A little over a month ago I got a pleasant surprise: I got an invitation in my email for the inaugural OpenAI Dev Day. I was only vaguely aware that this event was scheduled to happen, and was really only planning on briefly checking it out online, but when I got the invitation, and after realizing that this was kinda a big deal (you had to apply to attend, and getting in was pretty hard), I decided to sign up for it and fly out to San Francisco for the event.
And I sure am glad I went. The conference itself was all day Monday November 6th, but I flew in a few days early to meet up with some friends, colleagues, and many other unsavory character I associate with. It helped that I was staying in San Francisco proper this time around (I usually prefer to stay somewhere along the glorious Peninsula suburbia), and meeting up with peeps was just a short Lyft ride away.
The conference was held at downtown San Francisco, in one of those repurposed warehouse-designed buildings, that might have served some more “classical” industrial purpose at some point. Very fitting that one of the more important staging events for the current industrial revolution would be taking place there. The event venue had a decent amount of security, especially considering any other professional conference that I have ever attended. The security was not intrusive by any measure though, and the event exuded a very enjoyable overall vibe.

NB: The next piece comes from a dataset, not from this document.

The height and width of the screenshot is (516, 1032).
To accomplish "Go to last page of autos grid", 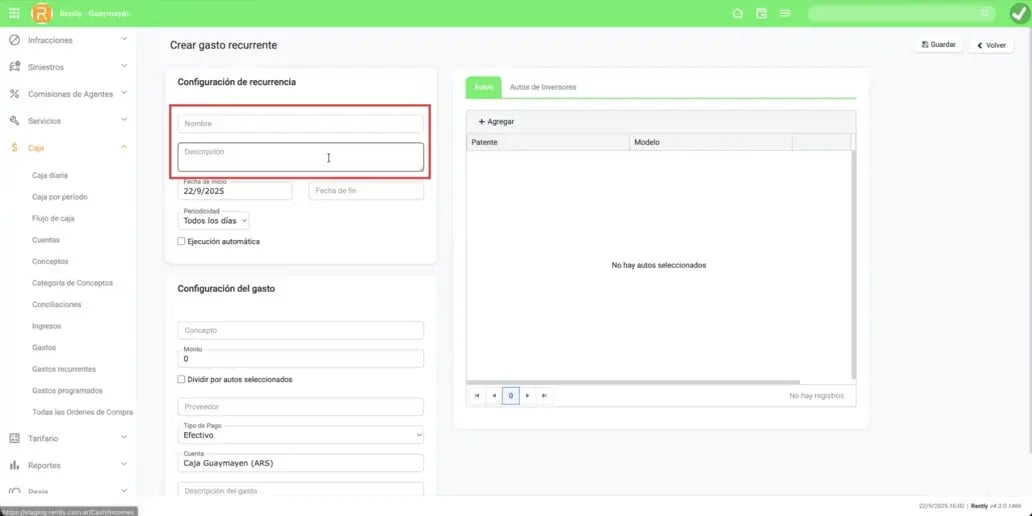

The highlight of the whole conference was Sam Altman’s keynote address. I finally got to see him live (and chatted with him briefly later on).
A big pleasant surprise during the keynote was the appearance of Satya Nadella. Another first live sighting for me. He was as cheerful and enthusiastic on stage as he ever was in any of the presentations and interviews that I have seen him in before.
Sam and Satya had a bit of a (staged of course) back and forth about the nature of Microsoft/OpenAI collaboration. The interaction was accompanied by a few (very much natural) nervous laughs on both sides. So make of it what you want.
Here are some of the main announcements and my take on them.
GPT4 Turbo
Just like we had a turbo version of GPT 3.5 available earlier this year, we now have access to GPT4 Turbo. The turbo versions of GPTs are most likely distilled versions of the models, made with significantly lower number of parameters. It is known that GPT 3 has about 175 billion of parameters, while GPT 4 is about 1.5-1.7 trillion. While the exact number of parameters in the distilled models is officially unknown, a few leaks and easy back-of-the envelope calculations based on the speed of inference, strongly suggest that these models are an order of magnitude smaller. Smaller models allow for much faster and cheaper inference, among other things. This greatly helps with scaling them across many users, as well as with the cost.
GPT4 Turbo comes in two varieties: a text-only model and a multimodal text+image model. The text-only model is priced at $0.01/1,000 input tokens and $0.03/1,000 output tokens. GPT-4 Turbo will cost $0.00765 for processing a 1080×1080 pixels image.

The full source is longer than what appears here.